Review Question - QID 106253

The clinical case described above is suggestive of Lesch-Nyhan syndrome (LNS). LNS is inherited via an X-linked recessive mode of inheritance.

LNS is due to an absence in an enzyme in the purine salvage pathway called hypoxanthine-guanine phosphoribosyltransferase (HGPRT). The lack of HGPRT results in the inability to convert guanine and hypoxanthine to guanylic acid and inosinic acid, as a result leads to an increased uric acid production as purine bases cannot be recycled. The symptoms resulting from this deficiency are compulsive self-mutilation, especially of the oral/perioral areas, mental retardation, aggression, choreoathetosis, generalized dystonia, and hyperuricemia which may develop into gout.
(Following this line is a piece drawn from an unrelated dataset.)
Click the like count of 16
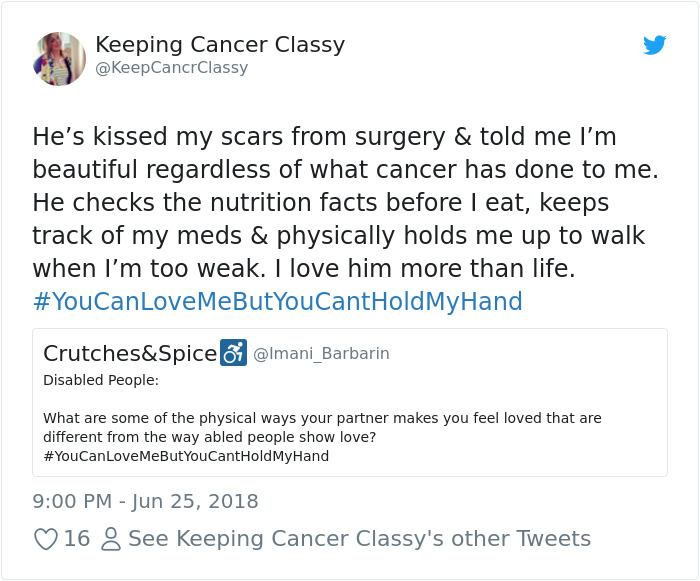[x=77, y=539]
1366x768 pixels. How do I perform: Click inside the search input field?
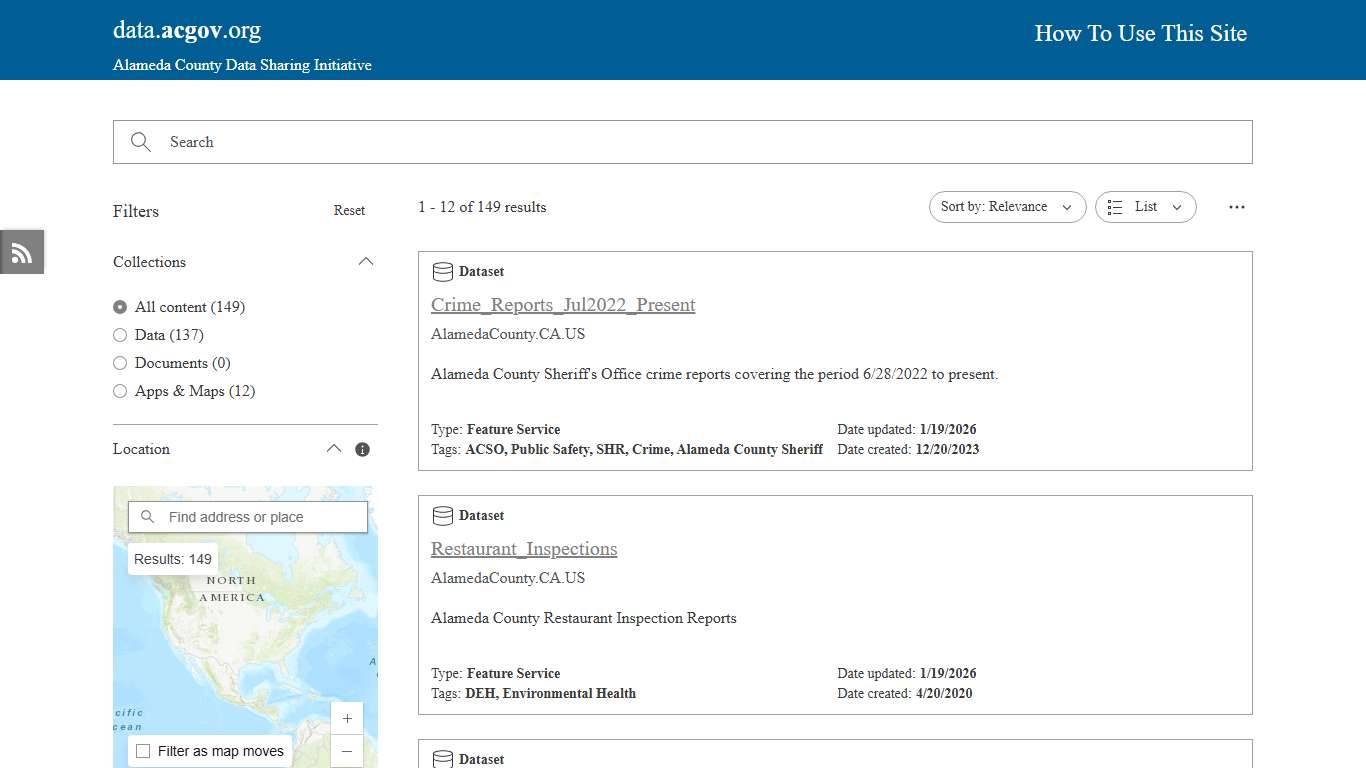click(x=400, y=141)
Kale et al. report on a case of LNS in which a 6-year-old male presents with lip lacerations due to a self-mutilating behavior (See Illustration A). The child had been quiet during infancy, but at the age of 2 he became very aggressive and started biting his toes and fingers. When the bandages were removed from his hands and feet, the physician noted that there were no fingers left and he was also missing the toes on his right foot (See Illustration B & C).

Arhakis et al. report on treatments for self-mutilation caused by LNS. Medications to prevent the self-mutilation have produced questionable results, but procedures such as extraction of teeth to prevent biting and orthognathic surgery have been used with better success.

Illustration A, B, & C are images of self-mutilation from a 6-year old with LNS (See case report above for more information).

Incorrect Answers:
Answers 2-4: LNS does not have the following modes of inheritance: X-linked dominant, autosomal dominant or recessive, and is not passed on via defective maternally mitochondria.